What is required —
Return all lines from the listing below in which "will" appears.

Exercise data —
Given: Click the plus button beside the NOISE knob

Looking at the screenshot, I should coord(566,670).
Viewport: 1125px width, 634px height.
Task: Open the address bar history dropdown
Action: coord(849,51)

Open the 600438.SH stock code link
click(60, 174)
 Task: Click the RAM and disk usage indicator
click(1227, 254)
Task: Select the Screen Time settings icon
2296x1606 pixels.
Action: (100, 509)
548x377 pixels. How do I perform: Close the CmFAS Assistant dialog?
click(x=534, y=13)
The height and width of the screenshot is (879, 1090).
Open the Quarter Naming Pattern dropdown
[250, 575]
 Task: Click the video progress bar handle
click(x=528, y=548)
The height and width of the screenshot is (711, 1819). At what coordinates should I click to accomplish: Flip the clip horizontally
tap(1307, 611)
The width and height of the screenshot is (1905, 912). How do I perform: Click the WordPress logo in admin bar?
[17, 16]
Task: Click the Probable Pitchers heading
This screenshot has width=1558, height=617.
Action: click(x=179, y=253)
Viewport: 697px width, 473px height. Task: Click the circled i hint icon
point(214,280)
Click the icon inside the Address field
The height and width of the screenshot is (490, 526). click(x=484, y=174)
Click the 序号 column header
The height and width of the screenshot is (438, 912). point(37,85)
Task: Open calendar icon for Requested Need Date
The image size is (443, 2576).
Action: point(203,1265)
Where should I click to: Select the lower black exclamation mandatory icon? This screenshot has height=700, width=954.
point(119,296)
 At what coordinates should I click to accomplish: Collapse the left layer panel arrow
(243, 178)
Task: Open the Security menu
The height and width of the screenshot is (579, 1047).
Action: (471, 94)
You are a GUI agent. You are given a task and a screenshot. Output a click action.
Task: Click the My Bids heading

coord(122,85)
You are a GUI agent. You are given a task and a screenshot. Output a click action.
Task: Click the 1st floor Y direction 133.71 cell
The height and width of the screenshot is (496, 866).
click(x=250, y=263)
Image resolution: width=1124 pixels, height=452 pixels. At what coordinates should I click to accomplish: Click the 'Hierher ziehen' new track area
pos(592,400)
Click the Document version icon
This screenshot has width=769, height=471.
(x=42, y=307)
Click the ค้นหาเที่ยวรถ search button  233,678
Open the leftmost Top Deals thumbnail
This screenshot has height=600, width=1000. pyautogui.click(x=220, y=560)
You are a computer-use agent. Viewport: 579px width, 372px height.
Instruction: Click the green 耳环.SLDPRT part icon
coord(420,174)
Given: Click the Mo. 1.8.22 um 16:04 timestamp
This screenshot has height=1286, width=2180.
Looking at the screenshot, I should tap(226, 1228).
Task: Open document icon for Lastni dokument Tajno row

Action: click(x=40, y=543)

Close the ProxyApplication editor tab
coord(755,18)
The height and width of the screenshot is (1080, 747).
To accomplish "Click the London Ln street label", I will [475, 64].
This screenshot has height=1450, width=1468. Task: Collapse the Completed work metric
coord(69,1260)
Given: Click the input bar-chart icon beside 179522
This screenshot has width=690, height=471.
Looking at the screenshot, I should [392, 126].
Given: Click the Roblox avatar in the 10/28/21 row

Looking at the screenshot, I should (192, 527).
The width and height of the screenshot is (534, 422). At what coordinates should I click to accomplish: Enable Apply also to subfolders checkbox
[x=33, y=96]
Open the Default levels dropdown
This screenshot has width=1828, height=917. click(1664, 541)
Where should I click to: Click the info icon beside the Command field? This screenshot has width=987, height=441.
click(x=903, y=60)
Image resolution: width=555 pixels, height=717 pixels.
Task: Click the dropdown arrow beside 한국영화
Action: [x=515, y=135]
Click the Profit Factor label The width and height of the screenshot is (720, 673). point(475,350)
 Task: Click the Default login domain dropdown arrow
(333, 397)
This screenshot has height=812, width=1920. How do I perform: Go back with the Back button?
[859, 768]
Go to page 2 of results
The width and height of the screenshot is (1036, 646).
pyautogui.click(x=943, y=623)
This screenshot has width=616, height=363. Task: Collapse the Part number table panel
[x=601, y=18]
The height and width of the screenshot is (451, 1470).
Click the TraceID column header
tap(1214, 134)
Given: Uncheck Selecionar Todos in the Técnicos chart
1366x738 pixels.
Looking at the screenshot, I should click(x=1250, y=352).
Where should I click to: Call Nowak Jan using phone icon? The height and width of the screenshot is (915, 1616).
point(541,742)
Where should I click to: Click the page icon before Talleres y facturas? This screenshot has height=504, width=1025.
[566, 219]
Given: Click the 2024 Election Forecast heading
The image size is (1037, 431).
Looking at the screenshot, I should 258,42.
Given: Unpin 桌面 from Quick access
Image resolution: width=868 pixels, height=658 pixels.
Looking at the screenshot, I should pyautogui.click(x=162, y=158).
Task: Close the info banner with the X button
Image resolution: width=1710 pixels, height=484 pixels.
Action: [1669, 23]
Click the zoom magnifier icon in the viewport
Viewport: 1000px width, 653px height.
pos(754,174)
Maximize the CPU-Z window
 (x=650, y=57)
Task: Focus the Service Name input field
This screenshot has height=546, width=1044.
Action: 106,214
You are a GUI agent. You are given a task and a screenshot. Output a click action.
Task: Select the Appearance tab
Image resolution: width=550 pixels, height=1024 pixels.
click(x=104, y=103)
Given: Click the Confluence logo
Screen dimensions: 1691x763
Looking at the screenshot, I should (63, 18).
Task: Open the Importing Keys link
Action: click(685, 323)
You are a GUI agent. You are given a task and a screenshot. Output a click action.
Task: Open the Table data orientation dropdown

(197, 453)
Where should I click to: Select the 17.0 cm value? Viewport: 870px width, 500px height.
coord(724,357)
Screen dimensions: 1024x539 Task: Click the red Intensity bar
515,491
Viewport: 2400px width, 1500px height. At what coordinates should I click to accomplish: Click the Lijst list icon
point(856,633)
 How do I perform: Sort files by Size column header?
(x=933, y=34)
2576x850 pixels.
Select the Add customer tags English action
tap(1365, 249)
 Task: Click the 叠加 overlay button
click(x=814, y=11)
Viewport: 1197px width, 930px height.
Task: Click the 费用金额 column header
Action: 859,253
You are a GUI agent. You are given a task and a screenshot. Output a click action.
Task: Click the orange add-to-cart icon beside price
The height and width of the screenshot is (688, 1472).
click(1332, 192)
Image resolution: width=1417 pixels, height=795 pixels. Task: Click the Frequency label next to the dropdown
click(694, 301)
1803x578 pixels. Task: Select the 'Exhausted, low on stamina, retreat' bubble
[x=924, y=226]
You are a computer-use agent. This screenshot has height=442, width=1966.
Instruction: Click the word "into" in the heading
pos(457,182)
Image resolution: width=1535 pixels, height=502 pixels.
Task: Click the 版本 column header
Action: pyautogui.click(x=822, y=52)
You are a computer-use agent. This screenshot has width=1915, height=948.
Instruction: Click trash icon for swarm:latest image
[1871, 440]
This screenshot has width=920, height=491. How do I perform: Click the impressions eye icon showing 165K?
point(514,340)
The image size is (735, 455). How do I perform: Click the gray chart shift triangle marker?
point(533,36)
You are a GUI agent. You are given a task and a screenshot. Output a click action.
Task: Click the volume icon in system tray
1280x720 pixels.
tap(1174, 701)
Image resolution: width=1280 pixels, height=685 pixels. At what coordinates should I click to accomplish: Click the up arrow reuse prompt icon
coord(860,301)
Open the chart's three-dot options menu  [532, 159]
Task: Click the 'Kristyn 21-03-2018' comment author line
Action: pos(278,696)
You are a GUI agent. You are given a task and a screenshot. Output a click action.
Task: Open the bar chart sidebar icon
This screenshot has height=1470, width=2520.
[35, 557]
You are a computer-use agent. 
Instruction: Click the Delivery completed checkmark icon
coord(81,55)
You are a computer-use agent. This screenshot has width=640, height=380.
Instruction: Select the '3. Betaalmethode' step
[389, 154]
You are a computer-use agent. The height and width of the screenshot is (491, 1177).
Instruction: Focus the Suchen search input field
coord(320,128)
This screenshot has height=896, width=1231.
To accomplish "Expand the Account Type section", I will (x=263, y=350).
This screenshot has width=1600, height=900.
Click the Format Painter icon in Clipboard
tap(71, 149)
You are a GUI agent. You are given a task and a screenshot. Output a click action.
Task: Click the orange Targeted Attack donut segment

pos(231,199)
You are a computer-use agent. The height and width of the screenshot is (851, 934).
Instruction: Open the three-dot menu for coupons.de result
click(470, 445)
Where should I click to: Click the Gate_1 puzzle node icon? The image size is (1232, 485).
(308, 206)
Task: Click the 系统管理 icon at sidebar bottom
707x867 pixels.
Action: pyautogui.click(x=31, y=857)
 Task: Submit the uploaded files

Solution for this problem —
To accomplish "Click the London Ln street label", I will [475, 64].
To accomplish "Expand the Account Type section", I will (x=263, y=350).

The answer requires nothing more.